Modena – È partita oggi la 24esima edizione del Festivalfilosofia, uno degli appuntamenti culturali più attesi nel panorama italiano, che anche quest’anno si sviluppa tra Modena, Carpi e Sassuolo. Dal 13 al 15 settembre, la rassegna offrirà tre giorni di lezioni, incontri e spettacoli sul tema centrale della psiche, con una riflessione profonda sull’essere umano, le sue emozioni e il complesso rapporto con la salute mentale.
Come sempre, le piazze e le vie delle tre città si sono animate di appassionati e curiosi, attirati dalla possibilità di ascoltare alcune delle voci più autorevoli della filosofia e della cultura contemporanea, sia a livello nazionale che internazionale. Tra i relatori delle lezioni magistrali figurano nomi di spicco come Enzo Bianchi, Massimo Cacciari, Ivano Dionigi, Roberto Esposito, Michela Marzano, Umberto Galimberti e Massimo Recalcati, solo per citarne alcuni. Un parterre che conferma l’alto profilo intellettuale del festival, capace di attirare un pubblico sempre più numeroso e diversificato.
Il festival invita a una riflessione profonda sulle emozioni, sulle difficoltà della vita quotidiana e sul modo in cui queste possono essere interpretate come occasioni di crescita e trasformazione. A tal proposito, uno degli eventi più attesi della giornata inaugurale è il dialogo tra il compositore Giovanni Allevi e il giornalista Federico Taddia a Sassuolo, incentrato proprio sul concetto di “rinascita”. Allevi, che ha recentemente parlato delle sue difficoltà personali, offrirà una testimonianza toccante su come le sfide della vita possano essere viste non solo come ostacoli, ma come doni capaci di arricchire l’esperienza umana.
Oltre alle lezioni magistrali, il Festivalfilosofia offre un vasto programma creativo che si snoda tra mostre, installazioni e performance artistiche. Dislocate nei punti nevralgici delle tre città, sono ben 40 le esposizioni che propongono un percorso immersivo e stimolante nel mondo dell’arte e della riflessione filosofica. Le installazioni arricchiscono ulteriormente l’atmosfera, rendendo le città veri e propri laboratori di cultura a cielo aperto.
Nonostante il clima settembrino, tra i partecipanti si respira un entusiasmo palpabile. Le strade e le piazze si riempiono di conversazioni, dibattiti spontanei e sorrisi, in un contesto che trasforma il modenese in un crocevia di idee e riflessioni. Il Festivalfilosofia 2024 si conferma così non solo come un evento di altissimo profilo culturale, ma anche come un’occasione per fermarsi a riflettere sulla condizione umana e sulle complesse dinamiche che regolano la nostra mente e il nostro cuore.
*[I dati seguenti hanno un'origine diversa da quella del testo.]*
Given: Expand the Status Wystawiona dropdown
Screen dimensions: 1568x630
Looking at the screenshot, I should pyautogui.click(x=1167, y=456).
La rassegna proseguirà fino a domenica, con una ricca serie di appuntamenti che continueranno a esplorare i vari aspetti della psiche, offrendo a tutti la possibilità di vivere un’esperienza unica, dove la filosofia incontra l’arte, la musica e la vita quotidiana. Una vera festa del pensiero, che ancora una volta dimostra come la filosofia possa essere uno strumento prezioso per affrontare le sfide del nostro tempo.